(Data drawn from a collection)
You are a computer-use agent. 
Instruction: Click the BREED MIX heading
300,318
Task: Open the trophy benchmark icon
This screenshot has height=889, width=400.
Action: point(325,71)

Directive: List each line of the entries above that contains the string "Task". Matches must have the same capitalization.

Exercise result:
Task: Open the trophy benchmark icon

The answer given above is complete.